Self-driving education grant runs into opposition at Pittsburgh City Council
Pittsburgh City Council will likely authorize acceptance of a $410,000 grant aimed at educating residents on the use of autonomous vehicles in the city, but members plan to provide amendments for how that should be done.
Council in a preliminary vote Wednesday agreed to accept the money disbursed over three years from the John S. and James L. Knight Foundation.
Karina Ricks, who heads the Department of Mobility and Infrastructure, said up to 75 percent of the funding would be used to hire a staffer who would oversee public information programming. The rest would be used to support public meetings, including such things as videos and printed material, and to develop a work plan for how the city should address future autonomous vehicle use in Pittsburgh.
The funding has generated controversy among local activists and some city residents who have voiced concerns that it would be used as a public relations program for autonomous vehicle companies. During a council meeting Wednesday, they urged members to include the public and consider the impact of autonomous vehicles on public safety, public transportation and city jobs.
Ricks said she plans to do just that.
“I think that the quantity of public testimony tells you how important this kind of engagement is,” Ricks said. “What this grant will do is give us the staff capacity so that we can have a dedicated person who can have these conversations and continue them over the course of the three-year period. We would be unable to do that without that grant.”
Councilwoman Darlene Harris voted no, saying she was concerned about the safety of autonomous vehicle testing in the city. Council members Corey O’Connor and Deb Gross abstained. Councilwoman Erika Strassburger is on maternity leave. O’Connor said he would offer amendments before next week’s vote.
“I want to write some amendments, talk to council members and also meet with residents of the community,” he said. “I think we want to set the standard for what the outreach looks like.”
Council also voted to schedule a future public hearing and a public information gathering session, known as a post agenda, on autonomous vehicles.
“This grant money is an opportunity to have a say in the process,” Councilwoman Theresa Kail-Smith said. “I think we need to start having some serious conversations.”
Residents and advocacy groups including Pittsburghers for Public Transit, the Sierra Club and Bike Pittsburgh, said the city has not engaged the public in a meaningful way about autonomous vehicles.
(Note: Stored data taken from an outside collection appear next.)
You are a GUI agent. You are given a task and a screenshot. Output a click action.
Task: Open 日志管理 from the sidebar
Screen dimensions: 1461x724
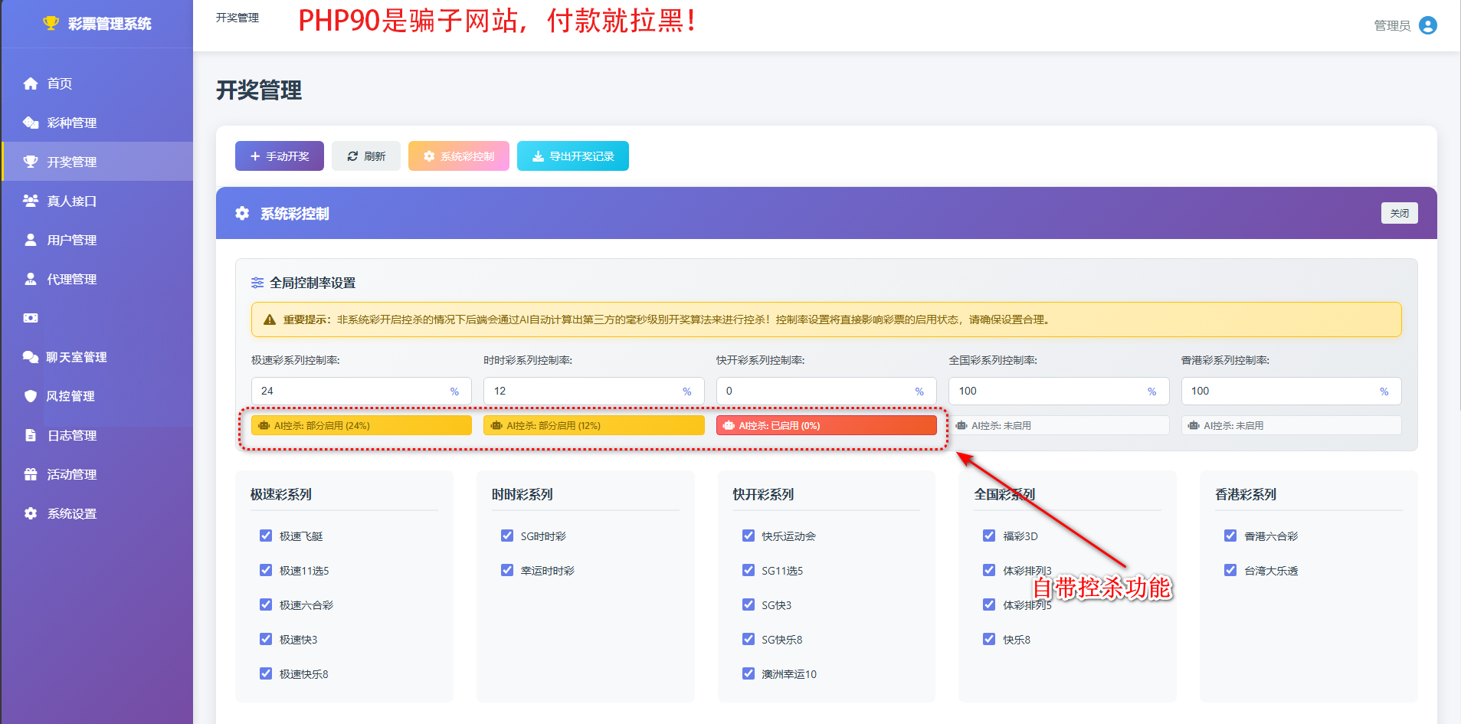pyautogui.click(x=71, y=435)
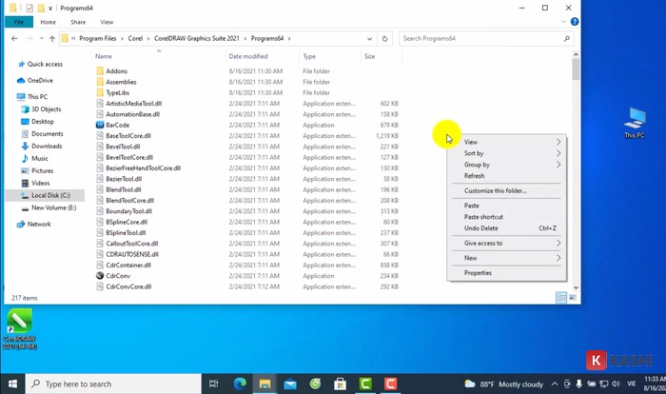Expand the ribbon with chevron
Image resolution: width=666 pixels, height=394 pixels.
[562, 21]
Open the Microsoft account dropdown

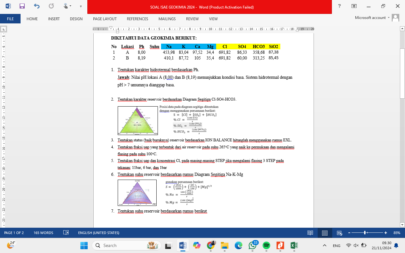[370, 18]
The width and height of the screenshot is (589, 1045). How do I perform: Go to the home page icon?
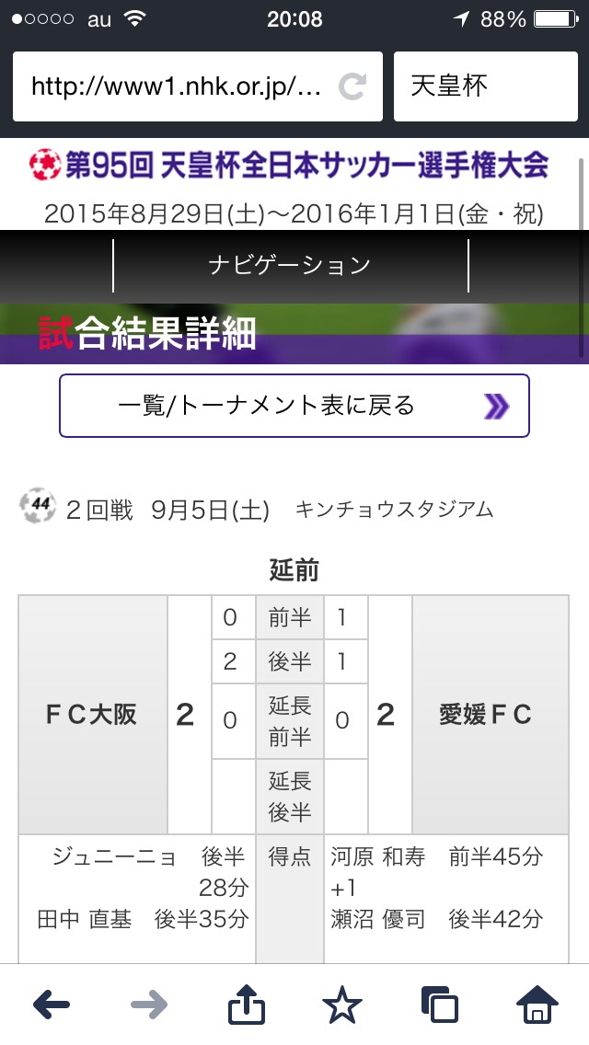[537, 1005]
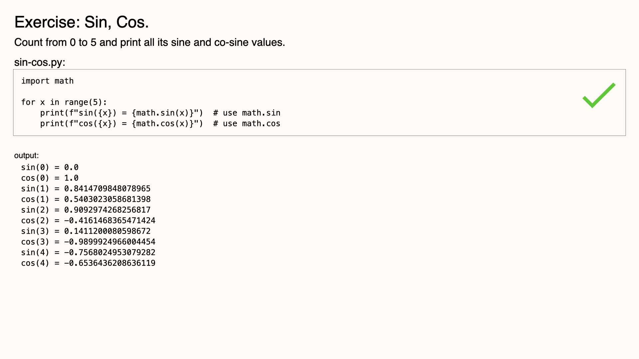Click the sin(3) output value line

[86, 231]
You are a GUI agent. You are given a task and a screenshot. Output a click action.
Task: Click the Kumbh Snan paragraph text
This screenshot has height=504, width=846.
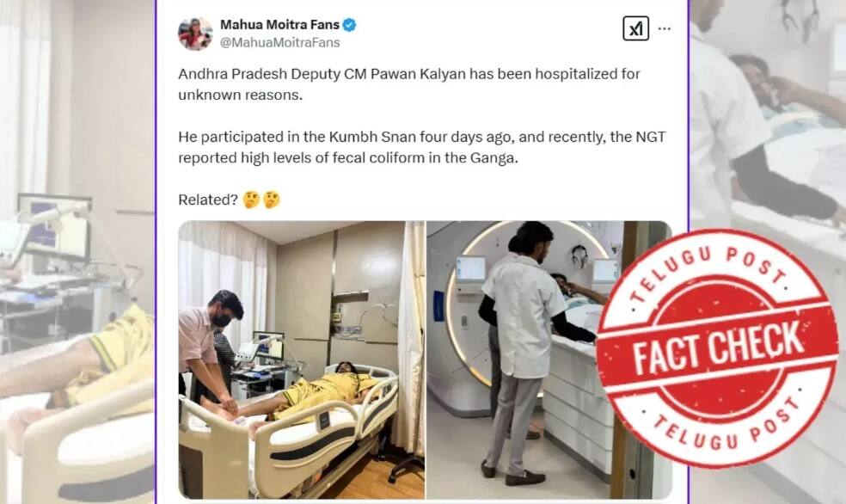point(422,147)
“We are here today to ask you, our city council members, to establish guidelines to ensure that these resources will be used to discuss all of the known or anticipated impacts that (autonomous vehicles) will have, (from) good middle-class jobs and the economy to the environment, pedestrian safety, data privacy and to public transit and mobility, particularly for the under served,” said Laura Wiens, director of Pittsburghers for Public Transit.